The jobs report is the last before the Federal Reserve meets later this month to decide whether to increase interest rates.
Japan’s benchmark Nikkei opened lower on September 7, down 0.65%, but finished the day closing up 0.38% at 17,860.47.
In Australia the S&P/ASX 200 closed down 0.2% at 5,030.40, while South Korea’s Kospi benchmark index closed down 0.15% at 1,883.22 points, after closing down 1.5% on September 4.
China stock market has plunged for a second day after worries over the country’s slowing growth triggered a global sell-off.
The Shanghai Composite, China’s main stock exchange, fell 7.6% on August 25 – after losing 8.5% on what state media have called China’s “Black Monday” on August 24.

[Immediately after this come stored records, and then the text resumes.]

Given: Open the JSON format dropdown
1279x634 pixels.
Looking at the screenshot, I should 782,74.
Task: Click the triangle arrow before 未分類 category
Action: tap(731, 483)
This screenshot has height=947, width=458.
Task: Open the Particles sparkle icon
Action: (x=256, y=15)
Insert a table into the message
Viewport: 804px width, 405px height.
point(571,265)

It was the worst fall since 2007 and caused sharp drops in markets in the US and Europe.
Tokyo’s Nikkei index had a volatile day, closing 4% lower.
The Shanghai index ended the day 245 points lower at 2,964.97.
After decades of rapid growth, China is slowing down, and investors globally are worried that firms and countries which rely on high demand from China – the world’s second largest economy and the second largest importer of both goods and commercial services – will be affected.
Chinese shares had experienced a year-long rally – mainly fuelled by investors borrowing money to buy shares – which came to an end in June.
The government then intervened in financial markets, to try to maintain momentum in the economy.
Two weeks ago China’s central bank devalued the currency, the yuan – this raised fresh concerns that China’s economy could be in worse shape than previously thought.
A cheaper currency lowers the price of China’s exports, making them more attractive to global companies.
Elsewhere in Asia and Australia on August 25, markets beat expectations, opening lower but then returning back to positive territory: Korea’s KOSPI gained almost 1% and Australia’s S&P ASX/200 ended the day 2.7% higher.
The dollar remained weak at 119.15 yen, up from a seven month low of 118.51 yen in New York on August 24.
Commodity prices also recovered after Monday’s falls, although oil remains under pressure because of a global oversupply.
Overnight, the Europe and the US saw dramatic falls, but are expected to show some signs of recovery when they open on August 25.
Wall Street’s Dow Jones fell 6%, but then almost recovered its losses before closing 3.6% lower.
London’s FTSE 100 index closed down 4.6% as major markets in France and Germany were down by 5.5% and 4.96% respectively.
Chinese shares have recorded their biggest one-day fall for more than eight years following a sell-off towards the end of the trading day.
The Shanghai Composite closed down 8.5% at 3,725.56 after more weak economic data raised concerns about the health of world’s second largest economy.
Profit at China’s industrial companies dropped 0.3% in June from a year ago.
That followed data on July 24 indicating that factory activity in July seen its worse performance for 15 months.
The Shanghai market’s fall was the biggest one-day loss since February 2007.
Photo Getty Images
While there was little to explain why shares were being sold at such a level, analysts said fears that China might hold off from further measures to boost the economy had contributed to concerns among investors.
The stock market has been benefitting from a series of support measures from the government and regulators after it lost a third of its value in the three weeks from mid-June.
Since late June, Chinese authorities have cut interest rates, suspended initial public offerings, eased margin-lending and pushed brokerages to buy stocks, backed by money from the central bank.
Chinese shares had recovered about 15% of their value before today’s plunge – showing some signs of stabilization.
On July 27 stocks fell across the board, including benchmark index heavyweights such as China Unicom, Bank of Communications and PetroChina.
More than 1,500 shares listed in Shanghai and Shenzhen fell by their daily downward limit of 10%.
Elsewhere in Asia, Hong Kong’s Hang Seng index closed down 3.1% at 24,351.96 – its biggest loss in three weeks.
Japan’s benchmark Nikkei 225 index fell 1% to 20,350.10, while South Korea’s Kospi index finished 0.4% lower at 2,038.81.
Australian stocks bucked the downward trend, closing up 0.3% at 5,582.40.